“I am sure I hope so, mother. Perhaps I have done wrong in helping to set Charlie against Mulready. Perhaps when I have gone, too, things will be easier for him. If I could only think so I should go away with a lighter heart. Well, anyhow, mother, I am glad we have had this talk. It is not often we get a quiet talk together now.”
“I am sure it is not my fault,” Mrs. Mulready said in a slightly injured tone.
“Perhaps not, mother,” Ned said kindly. “With the best intentions, I know I am always doing things wrong. It's my way, I suppose. Anyhow, mother, I really have meant well, and I hope you will think of me kindly after I have gone.”
“You may be sure I shall do that, Ned,” his mother said, weeping again. “I have no doubt the fault has been partly mine too, but you see women don't understand boys, and can't make allowances for them.”
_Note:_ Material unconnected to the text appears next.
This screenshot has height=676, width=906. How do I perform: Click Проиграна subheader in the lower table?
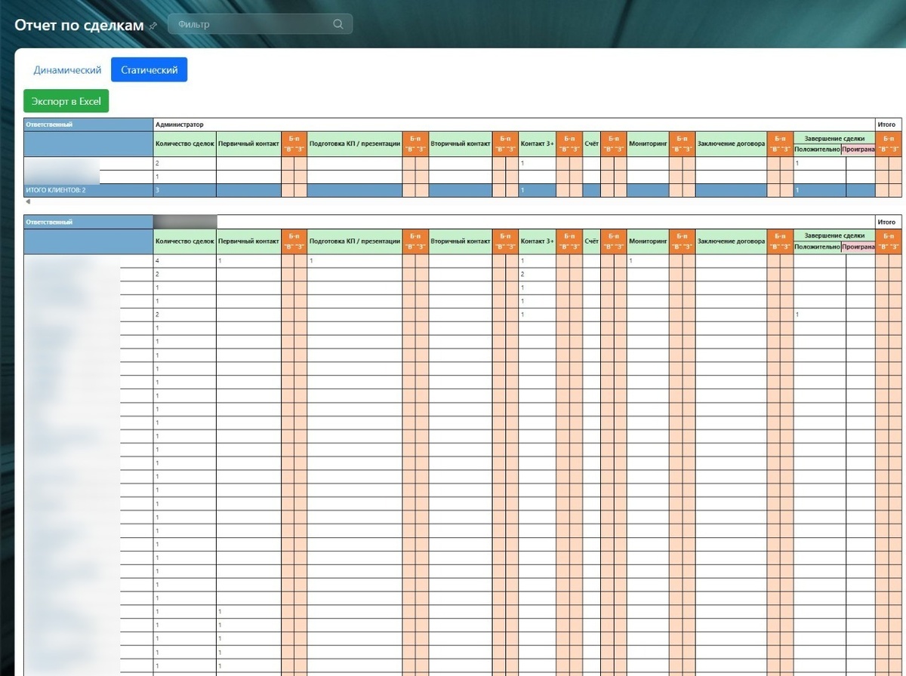(x=858, y=247)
And so Ned kissed his mother for the first time since the day when she had returned home from her wedding tour, and mother and son parted on better terms than they had done for very many months, and Ned went with a lightened heart to prepare his lessons for the next day.
CHAPTER XII: MURDERED!
In spite of Ned's resolutions that he would do nothing to mar the tranquillity of the last few weeks of his being at home, he had difficulty in restraining his temper the following day at tea. Never had he seen his stepfather in so bad a humor. Had he known that things had gone wrong at the mill that day, that the new machine had broken one of its working parts and had brought everything to a standstill till it could be repaired, he would have been able to make allowances for Mr. Mulready's ill humor.
Not knowing this he grew pale with the efforts which he made to restrain himself as his stepfather snarled at his wife, snapped at Lucy and Charlie, and grumbled and growled at everything throughout the meal. Everything that was said was wrong, and at last, having silenced his wife and her children, the meal was completed in gloomy silence.
The two boys went into the little room off the hall which they used of an evening to prepare their lessons for next day. Charlie, who came in last, did not abut the door behind him.